California Needs a Politics Rooted in 2012, Not 1978

DOWELL MYERS, demographer and planning professor, Price School of Public Policy.

This op-ed originally appeared in the Los Angeles Times.

At the root of California’s dysfunctional politics lie some old ideas about who we are as a state. Demographics have been more volatile here than in other states, and many Californians older than 55, who make up roughly 46% of state voters, don’t want to pay for changes they never welcomed. The tragedy is that they are battling problems that have largely dissipated. The outlook for California going forward from 2012 is very different from what it was two decades ago.

Take population growth. The 1980s brought an unprecedented growth spurt for the state, with population increasing by some 6.1 million people. This far exceeded the population growth of 3.7 million people in the 1970s and 4.3 million in the 1960s.

The Californians who were already here resented all those newcomers, who added to traffic congestion, fueled overdevelopment and strained government budgets. Many longtime residents were particularly aggrieved that so many of the new arrivals were immigrants. Indeed, by 1990 21.7% of California residents were immigrants, up from just 8.6% in 1970.
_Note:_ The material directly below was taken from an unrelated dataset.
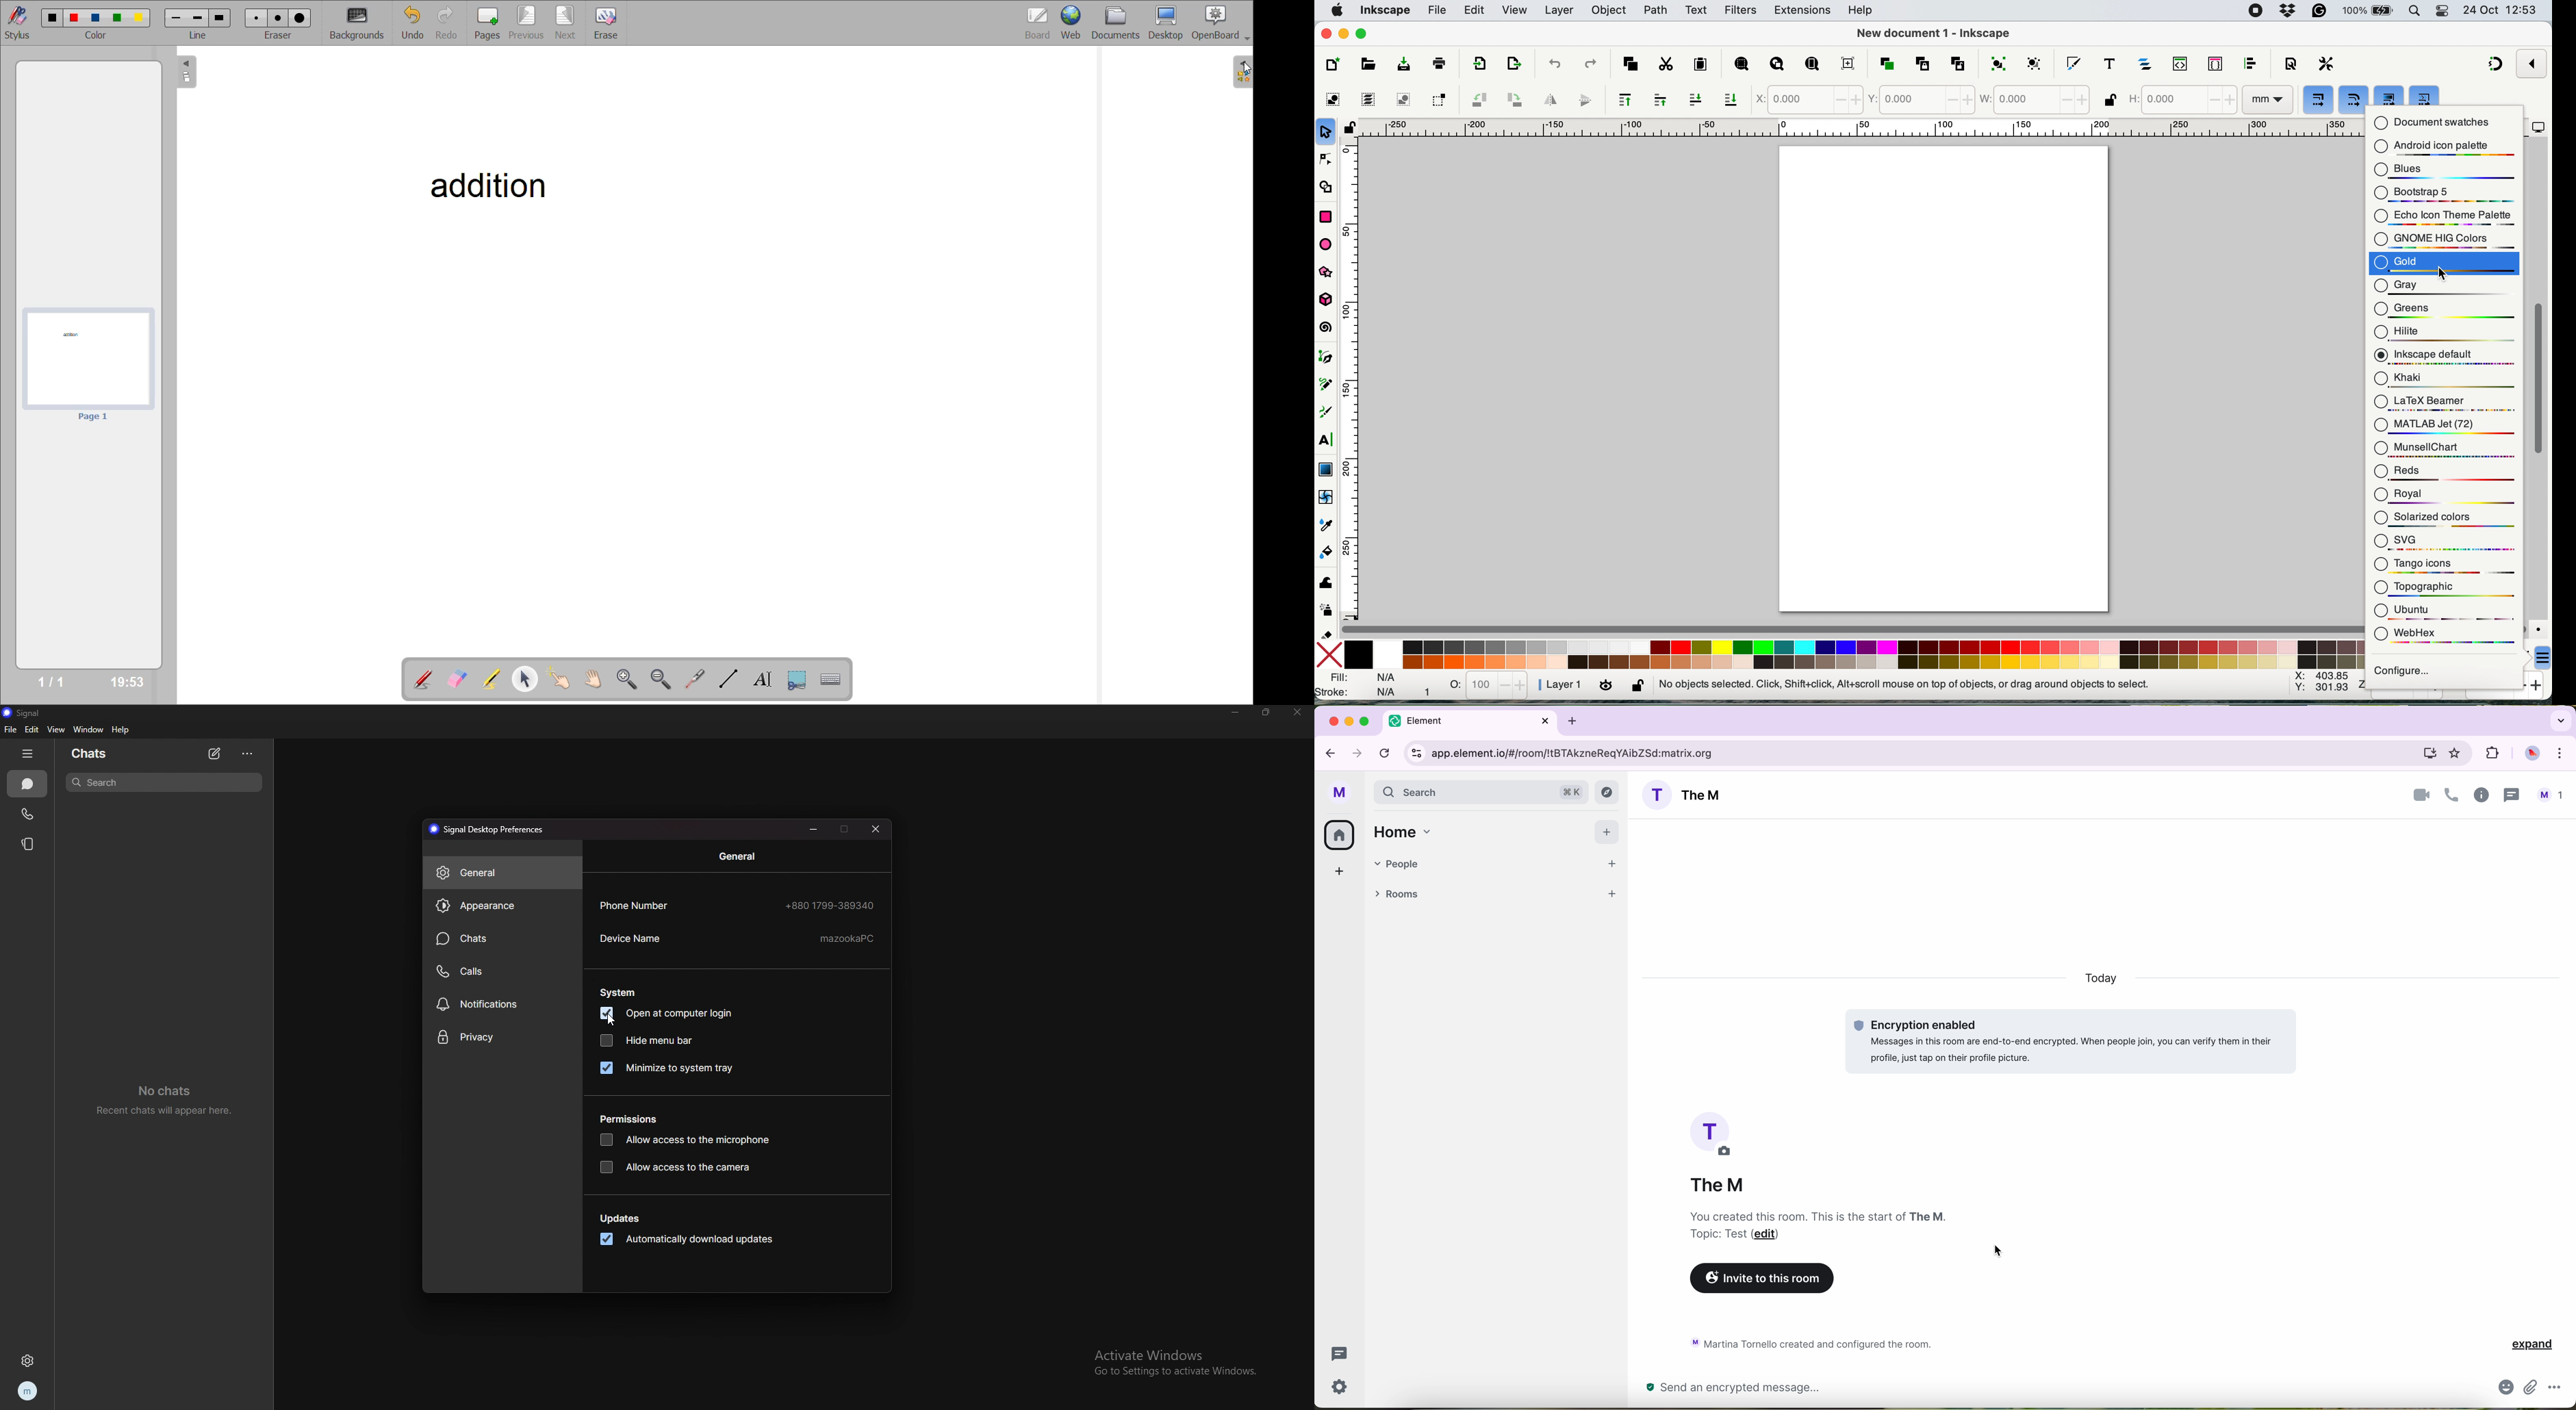  What do you see at coordinates (2101, 976) in the screenshot?
I see `today` at bounding box center [2101, 976].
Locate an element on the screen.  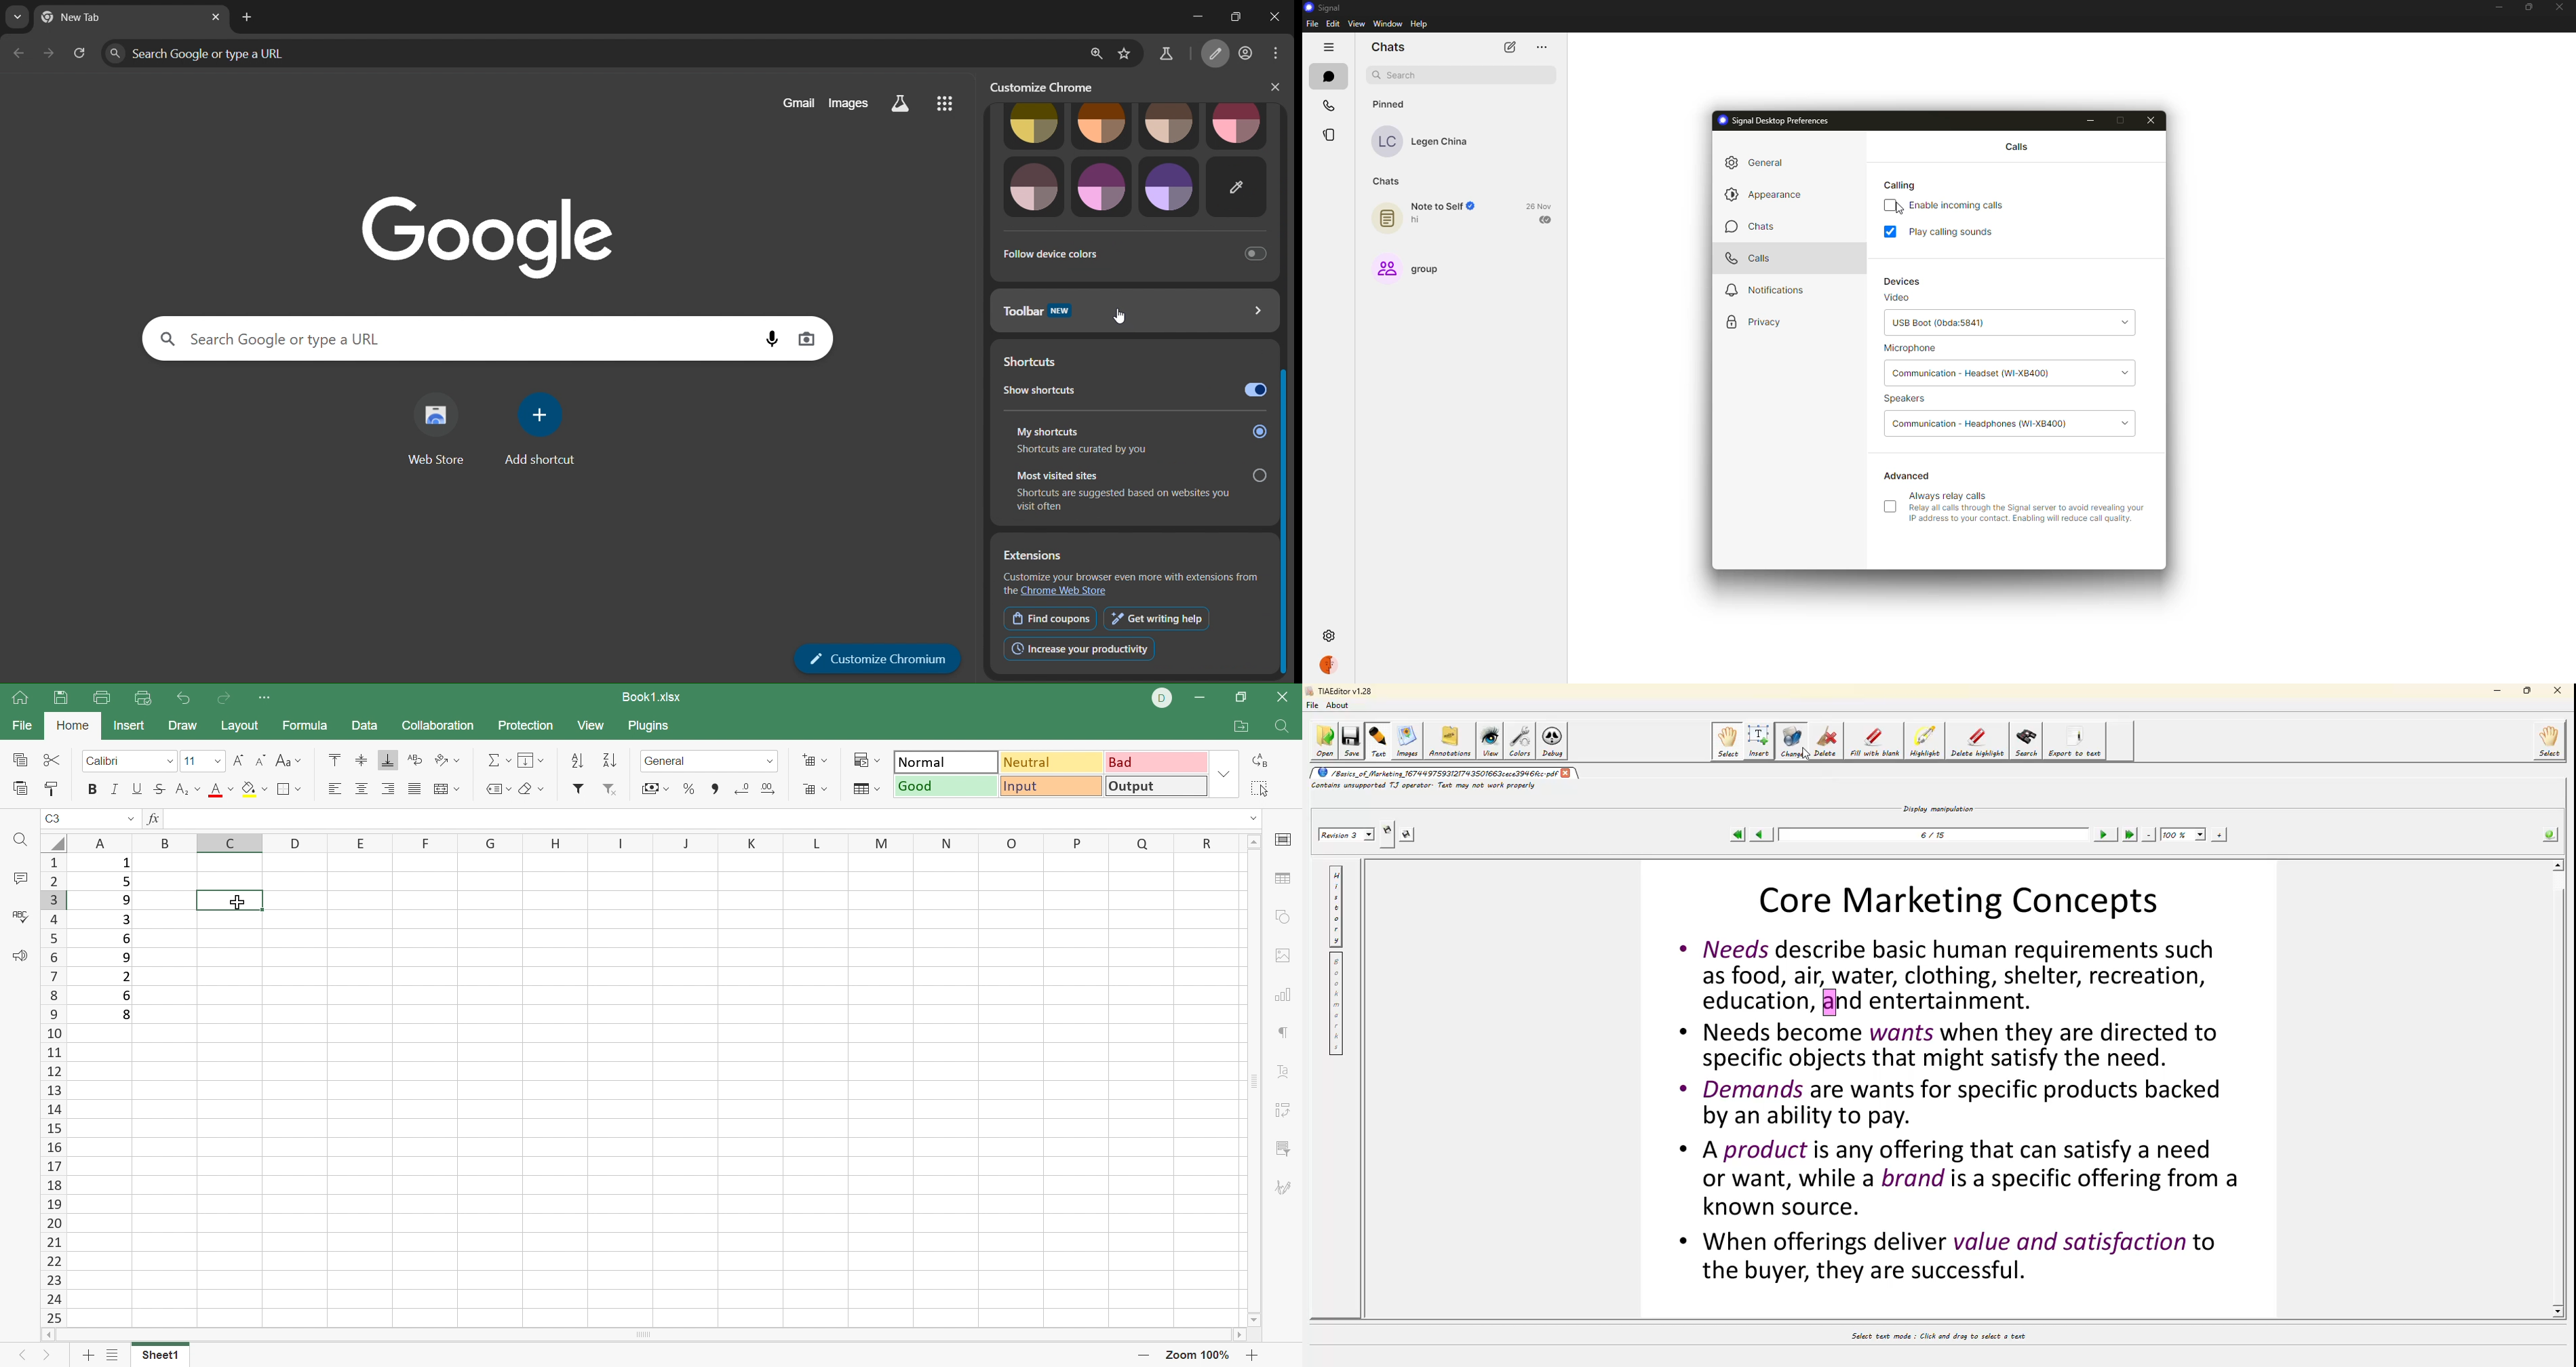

The perception that migration was swamping the state roiled California politics. It reinforced the ethic of Proposition 13 — make newcomers pay, and give the old-timers a break. It fueled passage, in 1994, of Proposition 187. Its message: Established residents shouldn’t be asked to pay for public services used by unwelcome and illegal newcomers.

But what Californians didn’t seem to realize was that the rapid growth spurt was just that: a spurt. In the decades since the 1980s, population growth has again fallen below 4.2 million per decade.

Still, the old narrative of a “lost” California continues to animate state politics, most notably in fueling the anti-tax fervor of older white voters. It also shapes public attitudes about which government programs should be cut in tough economic times.

To craft a public policy that addresses the state’s current challenges instead of past issues, Californians need to understand the new realities of where the state is headed.

The 1990s recession triggered a shift in migration patterns that has continued. The rapid population growth of the 1980s included a net in-migration of 3.3 million. But during the 1990s, in-migration shrank to about 893,000, and it further withered to about 235,000 in the 2000s. Total growth slowed from its high point in the 1980s, coming in about one-third smaller every decade since.

The bulk of the population growth since then has been largely from births in the state, and these native-born sons and daughters are likely to stay rooted here. Births accounted for 81% of growth in the 1990s and a whopping 93% in the 2000s. For the first time in history, California-born residents constitute a majority of the state’s total population, at 53.8% in 2010.

Native Californians are now the state’s only majority because every racial group has been a minority in California since 1999. This means responsibility for the future will continue to be broadly shared.

What does this mean? For one thing, that race and ethnicity are far less important issues. Instead, we face major generational challenges. The first is that California may not have enough children to sustain workforce levels. In the last decade, the number of children under age 10 dropped by 176,000. The state Department of Finance projects a decrease of an additional 101,000 this decade. The decline will lighten demands on schools, but it also could haunt us in future years.

The state’s gravest problem is that the giant baby boom generation has finally arrived on the threshold of retirement. Never before has California (or the United States) been so top-heavy with seniors. What’s crucial for the state’s well-being is the ratio between the number of seniors (65 and older) and the number of prime working-age residents who will support them. That relation, known as the “senior ratio,” is not good in California.

After four decades of remaining nearly flat at about 20 seniors per 100 working-age residents, the ratio will climb to 28 in 2020, then to 36 a decade later. Because seniors consume public entitlements and pay less in taxes, that two-thirds increase in the senior ratio means stress on governments and taxpayers as never before. An elevated senior ratio also means a housing market top-heavy with sellers looking to downsize or move for retirement or health reasons.

Who will we be looking to in the next decade to shore up California’s housing market, workforce and tax base? They will overwhelmingly be the children of immigrants now in our schools. These kids will account for 98% of the growth in the state’s working-age population through 2030, according to new generational projections I developed with my colleague John Pitkin.

With this in mind, perhaps we can recognize and avoid the path to self-defeat. Continual slashing of K-12 and higher-education budgets will not produce an educated workforce capable of paying top dollar for houses and supporting government with their taxes.

To avoid that failure, California needs a politics rooted in 2012, not in 1978 or 1994. The prime purpose of this politics should be redirecting the state’s resources to a new priority: nourishing and developing the generation that will carry the load of an aging California. Older and younger generations both will benefit.